| First Author | Yang R | Year | 2019 |
| Journal | Proc Natl Acad Sci U S A | Volume | 116 |
| Issue | 30 | Pages | 15262-15271 |
| PubMed ID | 31285321 | Mgi Jnum | J:277752 |
| Mgi Id | MGI:6333048 | Doi | 10.1073/pnas.1904348116 |
| Citation | Yang R, et al. (2019) ANK2 autism mutation targeting giant ankyrin-B promotes axon branching and ectopic connectivity. Proc Natl Acad Sci U S A 116(30):15262-15271 |
| abstractText | Giant ankyrin-B (ankB) is a neurospecific alternatively spliced variant of ANK2, a high-confidence autism spectrum disorder (ASD) gene.
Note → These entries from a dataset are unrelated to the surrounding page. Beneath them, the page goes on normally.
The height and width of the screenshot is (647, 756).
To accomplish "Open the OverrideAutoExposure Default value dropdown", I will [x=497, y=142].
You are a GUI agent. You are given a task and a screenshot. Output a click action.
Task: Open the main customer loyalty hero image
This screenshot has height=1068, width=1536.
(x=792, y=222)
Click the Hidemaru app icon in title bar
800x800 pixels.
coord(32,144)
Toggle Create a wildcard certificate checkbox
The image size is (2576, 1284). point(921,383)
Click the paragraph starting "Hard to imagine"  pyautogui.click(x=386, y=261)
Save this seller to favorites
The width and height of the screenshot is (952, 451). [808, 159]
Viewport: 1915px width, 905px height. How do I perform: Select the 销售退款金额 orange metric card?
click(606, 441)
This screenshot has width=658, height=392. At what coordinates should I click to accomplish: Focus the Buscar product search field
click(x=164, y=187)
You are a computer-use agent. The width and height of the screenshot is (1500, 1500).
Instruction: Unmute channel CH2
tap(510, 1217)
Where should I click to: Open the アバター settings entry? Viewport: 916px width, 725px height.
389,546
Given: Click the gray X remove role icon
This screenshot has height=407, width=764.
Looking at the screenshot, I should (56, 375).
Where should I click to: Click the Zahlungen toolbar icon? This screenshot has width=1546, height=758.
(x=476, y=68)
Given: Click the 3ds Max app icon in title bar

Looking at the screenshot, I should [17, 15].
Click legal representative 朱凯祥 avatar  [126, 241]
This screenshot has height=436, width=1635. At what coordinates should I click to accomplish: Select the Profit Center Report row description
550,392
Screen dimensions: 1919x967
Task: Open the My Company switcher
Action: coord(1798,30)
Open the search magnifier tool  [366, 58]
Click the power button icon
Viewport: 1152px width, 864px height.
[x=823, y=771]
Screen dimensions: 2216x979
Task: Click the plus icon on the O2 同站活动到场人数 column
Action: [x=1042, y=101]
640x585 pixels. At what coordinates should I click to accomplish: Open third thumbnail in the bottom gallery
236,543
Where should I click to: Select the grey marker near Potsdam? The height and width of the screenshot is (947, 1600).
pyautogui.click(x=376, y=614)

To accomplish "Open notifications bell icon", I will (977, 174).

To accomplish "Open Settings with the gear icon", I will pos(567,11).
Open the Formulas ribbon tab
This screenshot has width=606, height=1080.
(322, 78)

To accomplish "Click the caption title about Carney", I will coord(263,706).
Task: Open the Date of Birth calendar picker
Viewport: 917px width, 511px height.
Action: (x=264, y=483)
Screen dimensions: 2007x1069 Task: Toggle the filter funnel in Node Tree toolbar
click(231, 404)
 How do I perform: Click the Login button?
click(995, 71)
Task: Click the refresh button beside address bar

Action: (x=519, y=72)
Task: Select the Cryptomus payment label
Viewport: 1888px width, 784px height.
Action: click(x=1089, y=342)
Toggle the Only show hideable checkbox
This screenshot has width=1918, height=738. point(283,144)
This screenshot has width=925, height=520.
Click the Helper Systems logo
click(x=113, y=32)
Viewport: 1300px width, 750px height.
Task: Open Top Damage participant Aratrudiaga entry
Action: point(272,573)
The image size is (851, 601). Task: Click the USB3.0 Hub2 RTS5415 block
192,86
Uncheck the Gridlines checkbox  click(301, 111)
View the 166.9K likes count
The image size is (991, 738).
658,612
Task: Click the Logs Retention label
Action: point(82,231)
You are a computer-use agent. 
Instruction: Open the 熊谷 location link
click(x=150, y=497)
We report that a mouse model for human ASD mutation of giant ankB exhibits increased axonal branching in cultured neurons with ectopic CNS axon connectivity, as well as with a transient increase in excitatory synapses during postnatal development. We elucidate a mechanism normally limiting axon branching, whereby giant ankB localizes to periodic axonal plasma membrane domains through L1 cell-adhesion molecule protein, where it couples microtubules to the plasma membrane and prevents microtubule entry into nascent axon branches. Giant ankB mutation or deficiency results in a dominantly inherited impairment in selected communicative and social behaviors combined with superior executive function. Thus, gain of axon branching due to giant ankB-deficiency/mutation is a candidate cellular mechanism to explain aberrant structural connectivity and penetrant behavioral consequences in mice as well as humans bearing ASD-related ANK2 mutations. |